How To Improve Postgres Performance: Our Tips and Tricks

Adrien AmorosJulien Mattiussi
Adrien Amoros & Julien MattiussiFebruary 13, 2019
#postgres#performance#tutorial

Did you already feel helpless when watching the response time of your database increase month after month? Did you ever ask yourself why some SQL queries you wrote two years ago cause more and more errors over time? Don't look further: you probably have a major performance issue on your database.

We had this problem in one of our customers project, too. We took concrete actions to fix it: gather data, understand and pinpoint the major issues, and fix them.

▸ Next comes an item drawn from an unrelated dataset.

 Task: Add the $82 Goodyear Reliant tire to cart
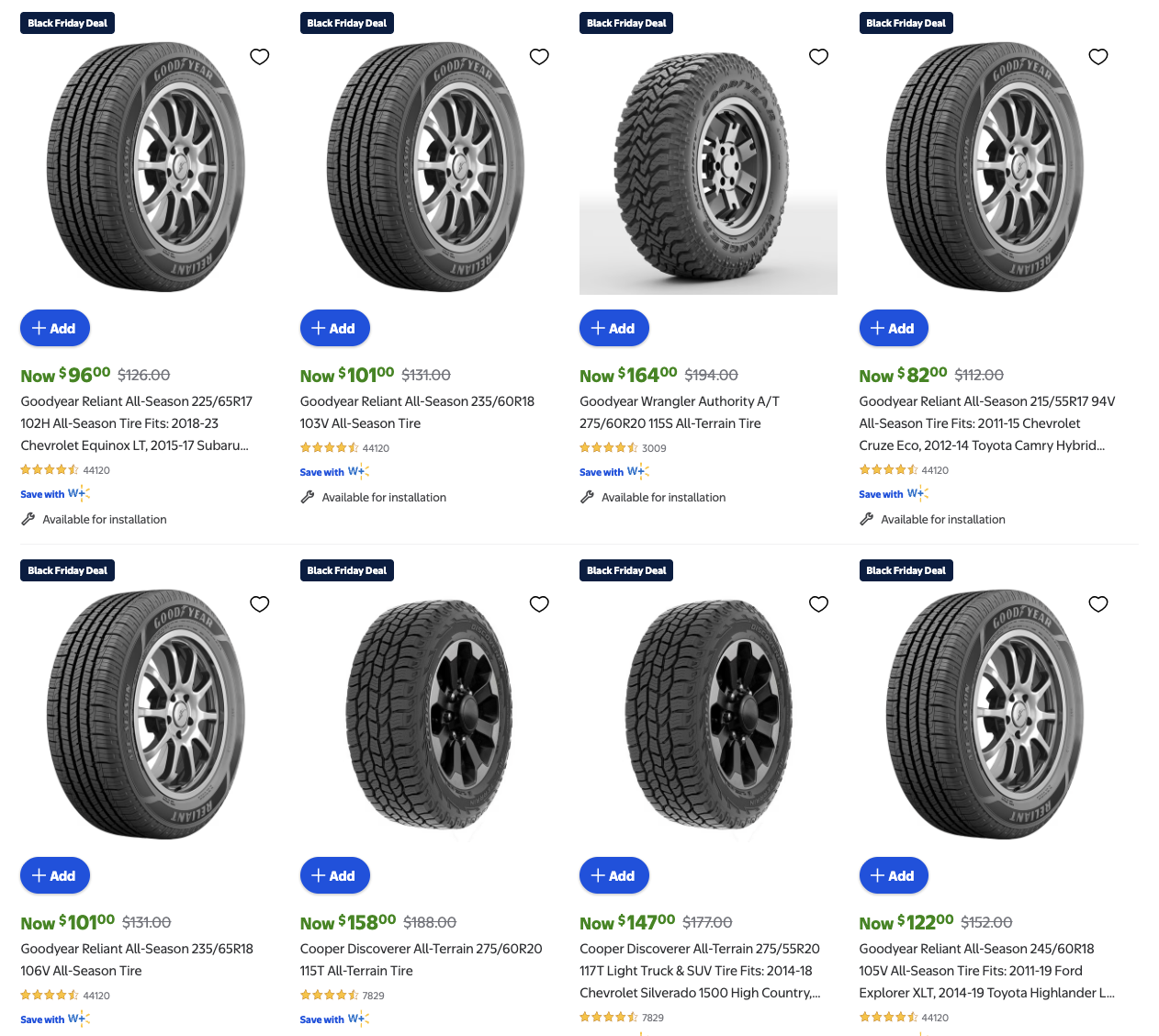[x=894, y=329]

Here is what we learned on the way.

How Performance Issues Occur

Managing databases can be very difficult, especially after years of activity. The more we develop new features, the more the database activity increases. That phenomenom appears in every project, it's quite usual, no reason to worry.

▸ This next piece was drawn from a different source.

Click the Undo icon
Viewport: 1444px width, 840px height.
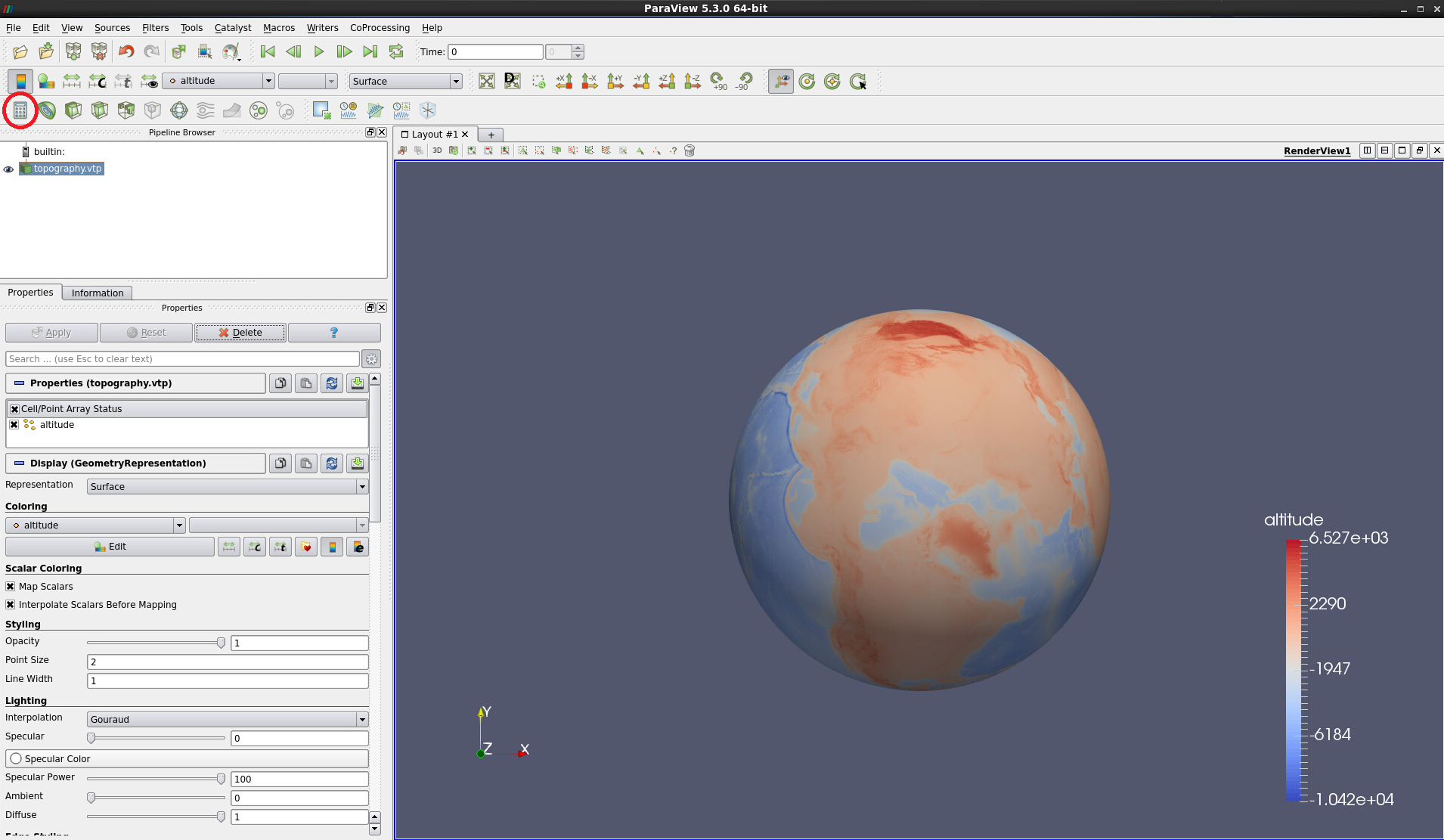click(x=126, y=52)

Let's take the example of a classic web project.

In the beginning, when a project starts, we put the focus on delivering value by developing core features. That's why we start by setting up the simplest database schema possible, and it works well.

And then, the project grows, and the database grows, too. It's not a problem, our original choices are proven to be right... until everything collapses. It could happen after months, or even years later.

With databases, a query that ran fast with 10k entries may be super slow for 100k entries, and even slower with 1000k+ entries. There are thresholds changing how the database perform queries, for instance when the size of two concurrent indices changes, or when the CPU consumed by the database goes over 70% for several minutes, or when an index can't fix in memory due to the size of the data set. If you don't pay attention, your database might run out of CPU or spend its time waiting for I/O.

Obviously, we better identify the issues right now instead of waiting for everything to break. It will save coffee and many hours of sleep.

Monitor your Database

The first thing that should come to your mind when hearing about performances is monitoring. Like for most servers, it's possible to monitor almost everything in your database. The priority is to watch the CPU, but you could also pay attention to the number of connections, or to the free disk space.

Database CPU Monitoring

As you can see in this graph, we set an alert up for when the CPU reaches 80%. This is a high number which the CPU has a low chance to reach in a healthy situation. When this alert triggers, it's a sign that it's time to work on optimizing a query or a data structure.

Generate Logs

The best way to know where the pitfalls are is to activate logs. You can do so in the Postgres config.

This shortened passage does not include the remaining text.